Of late, I've been too pre-occupied with many stuffs, be it spending time with my friends, school, work or any self-improvement course like my hip hop I class.

I suppose the thought of turning 25 in nearly 2 month's time is giving me the jitters and edging me to push myself further, testing my own abilities and limits. Just a question, is this what a quarter life crisis is all about? Haha.

There has been problems in my relationship with my bay. Guess it's really a lack of communication, I've got to admit I'm not spending enough time with him and it's natural for him to feel this way. I will not deny that I'm not a good girlfriend anymore. As much as I would like to include him and do things with him, there are many a times that our interests and thoughts clash, which eventually leads to frustration and squabbles.

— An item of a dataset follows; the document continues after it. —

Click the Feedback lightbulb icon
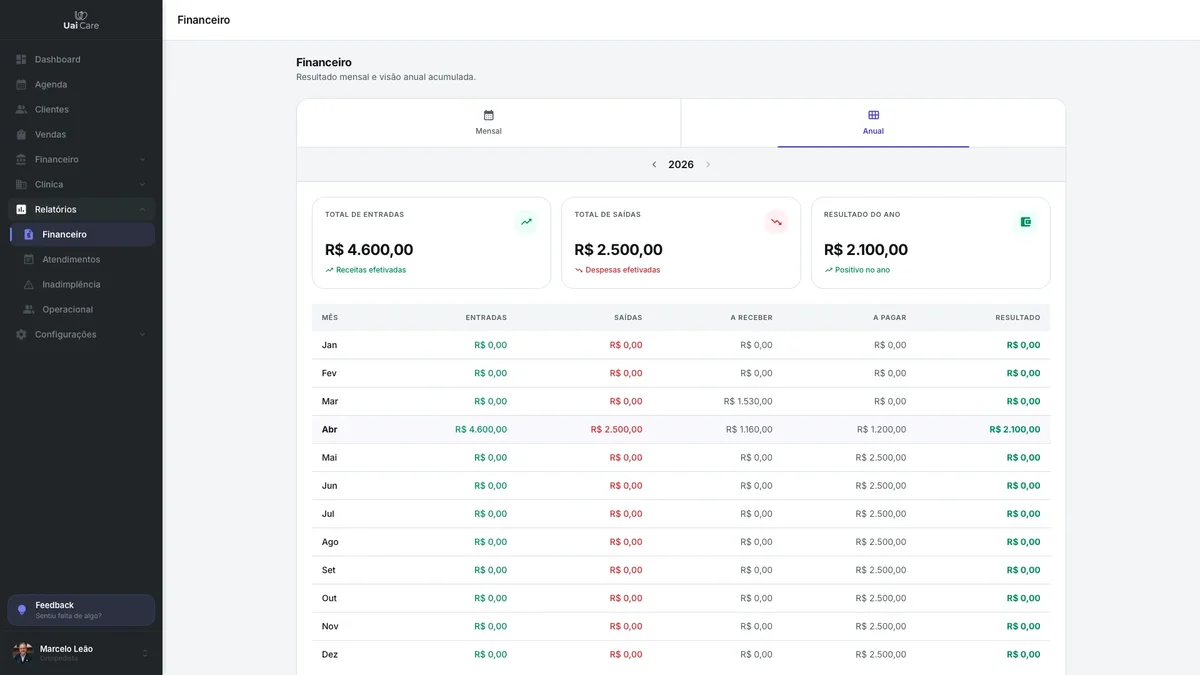This screenshot has width=1200, height=675. tap(22, 610)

Tough to avoid them, but easy to ignite them. I just hope that no matter what, he knows I care. True, I get frustrated not being able to talk to him without any intention of quarrel or even getting him to understand.
As much as he thinks I don't care and bother, I feel the same way too. Getting through to him seems like a maze to me now, it isn't his fault, this I know.

It's my negligence that has lead to his inferiority of this relationship and the significance of his existence in my life. I want things to work out better for us and I hope we pull through this cause if all else fails, I'll be at wits end. I see us together in the future. I don't want fatigue to be the downfall of our relationship.